AI's future could hinge on one thorny legal question

ChatGPT and The New York Times logos are seen in this illustration taken December 27, 2023. REUTERS/Dado Ruvic/Illustration

If a media outlet copied a bunch of New York Times stories and posted them on its site, that would probably be seen as a blatant violation of the Times's copyright.

But what about when a tech company copies those same articles, combines them with countless other copied works, and uses them to train an AI chatbot capable of conversing on almost any topic - including the ones it learned about from the Times?

Subscribe to The Post Most newsletter for the most important and interesting stories from The Washington Post.

That's the legal question at the heart of a lawsuit the Times filed against OpenAI and Microsoft in federal court last week, alleging that the tech firms illegally used "millions" of copyrighted Times articles to help develop the AI models behind tools such as ChatGPT and Bing. It's the latest, and some believe the strongest, in a bevy of active lawsuits alleging that various tech and artificial intelligence companies have violated the intellectual property of media companies, photography sites, book authors and artists.

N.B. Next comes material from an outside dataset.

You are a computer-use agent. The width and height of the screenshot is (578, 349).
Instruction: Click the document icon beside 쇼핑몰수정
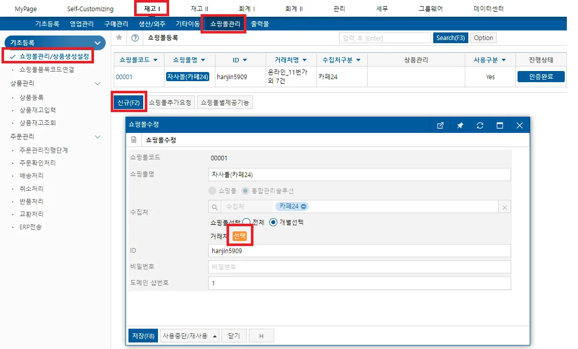pyautogui.click(x=134, y=140)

Together, the cases have the potential to rattle the foundations of the booming generative AI industry, some legal experts say - but they could also fall flat. That's because the tech firms are likely to lean heavily on a legal concept that has served them well in the past: the doctrine known as "fair use."

Broadly speaking, copyright law distinguishes between ripping off someone else's work verbatim - which is generally illegal - and "remixing" or putting it to a new, creative use. What is confounding about AI systems, said James Grimmelmann, a professor of digital and information law at Cornell University, is that in this case they seem to be doing both.

Generative AI represents "this big technological transformation that can make a remixed version of anything," Grimmelmann said. "The challenge is that these models can also blatantly memorize works they were trained on, and often produce near-exact copies," which, he said, is "traditionally the heart of what copyright law prohibits."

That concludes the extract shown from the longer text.